Using tools like the Nvidia Jetson platform, rail operators are deploying AI at all levels of infrastructure – from the engine and cars themselves to tracks, switches, and stations – in order to gain a complete view of physical and operational conditions in real time. Even when vehicles lose their direct connections to the cloud or central servers, onboard intelligent systems have the capacity to infer from context to make decisions independently.
AI is also aiding in the design and construction of new infrastructure to make roads, bridges, and other constructs safer and more durable. A recent collaboration between AutoDesk and design firm Dar produced a 5-meter bridge that was 3-D printed from recycled materials and integrated with sensors in the deck and support structures.
The design not only opens the possibility of building even larger structures on site, but integrating them into existing infrastructure robotically, reducing costs and disruption to traffic flows while improving safety.

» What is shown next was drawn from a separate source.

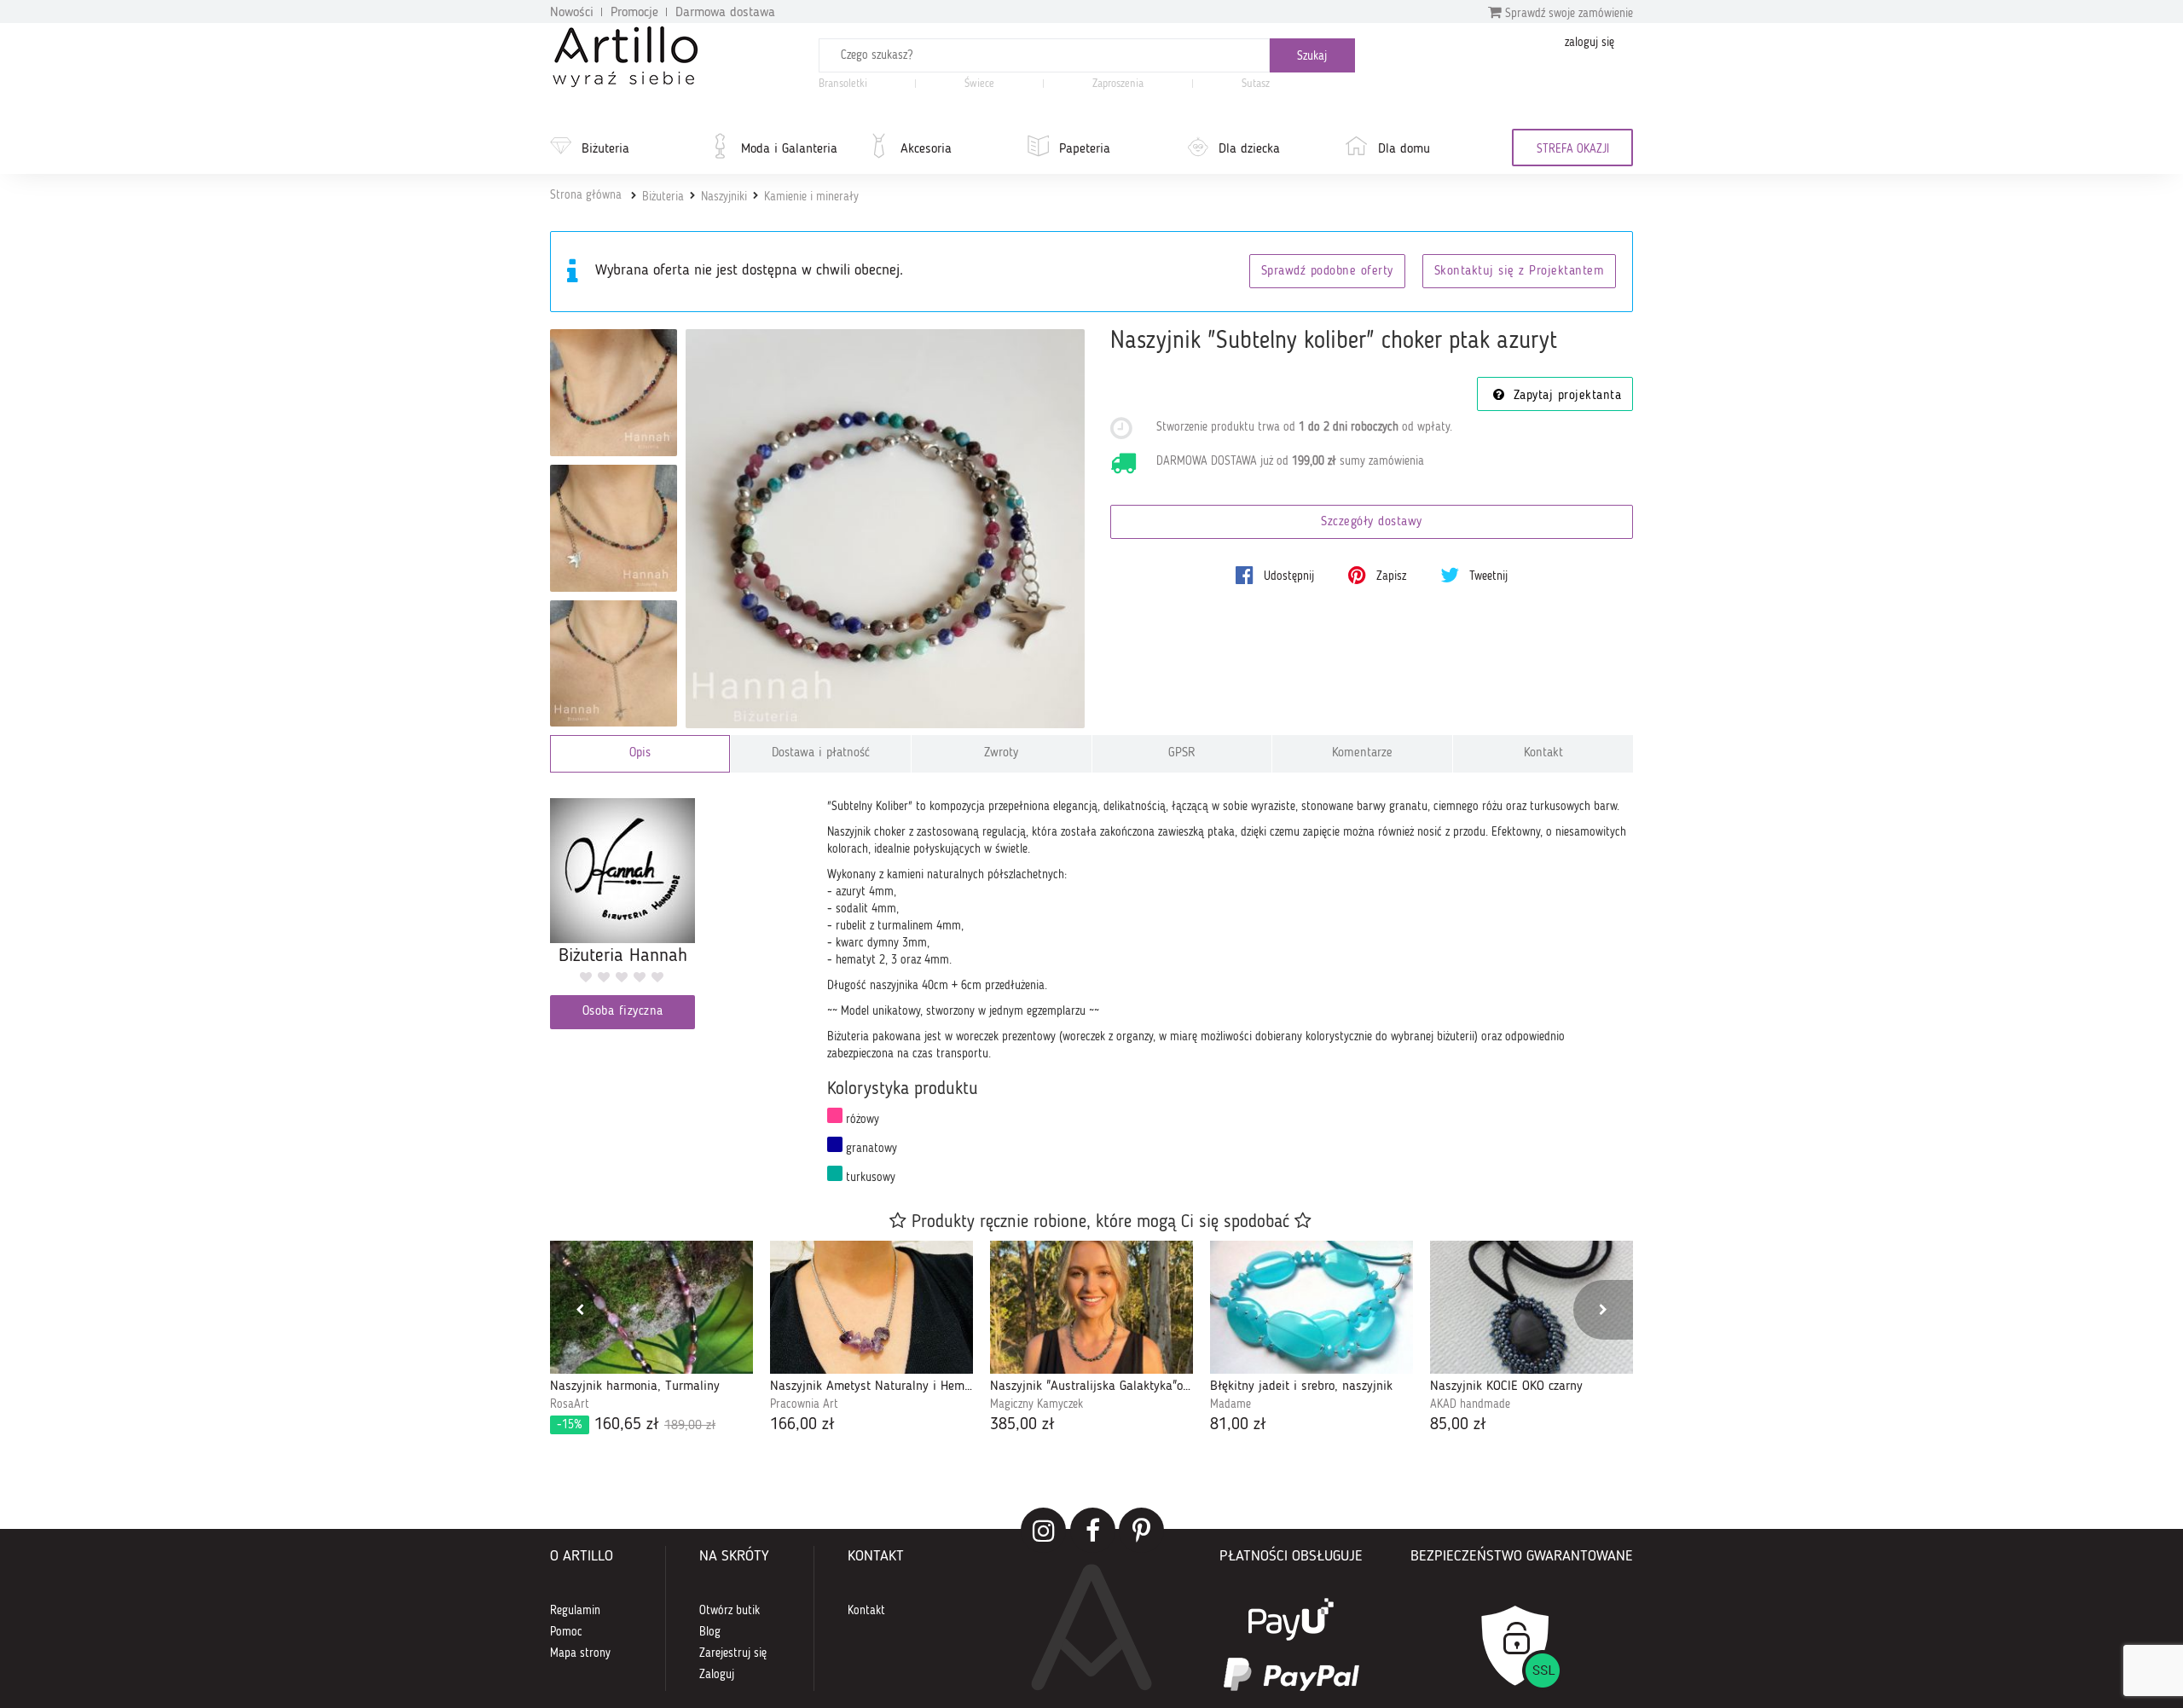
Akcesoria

Even as the world becomes more digitized and we embrace the possibility of seeing the world virtually from the safety of our couches, goods, and people will still need to physically move from place to place. As populations grow, however, this promises to be an increasingly difficult and costly endeavor unless new and better ways can be found to deploy and maintain transportation infrastructure.
AI essentially brings the same capabilities to this task as it does to the worlds of finance, healthcare, and IT – by assuming all the rote, repetitive responsibilities so humans can concentrate on the more creative, rewarding elements of the job. Along the way, it removes other critical limiting factors like cost and complexity, allowing infrastructure to advance in ways that meet the needs of a 21st-century economy.
And with more efficient transportation at our disposal, the benefits of human productivity should become easier to distribute throughout the world.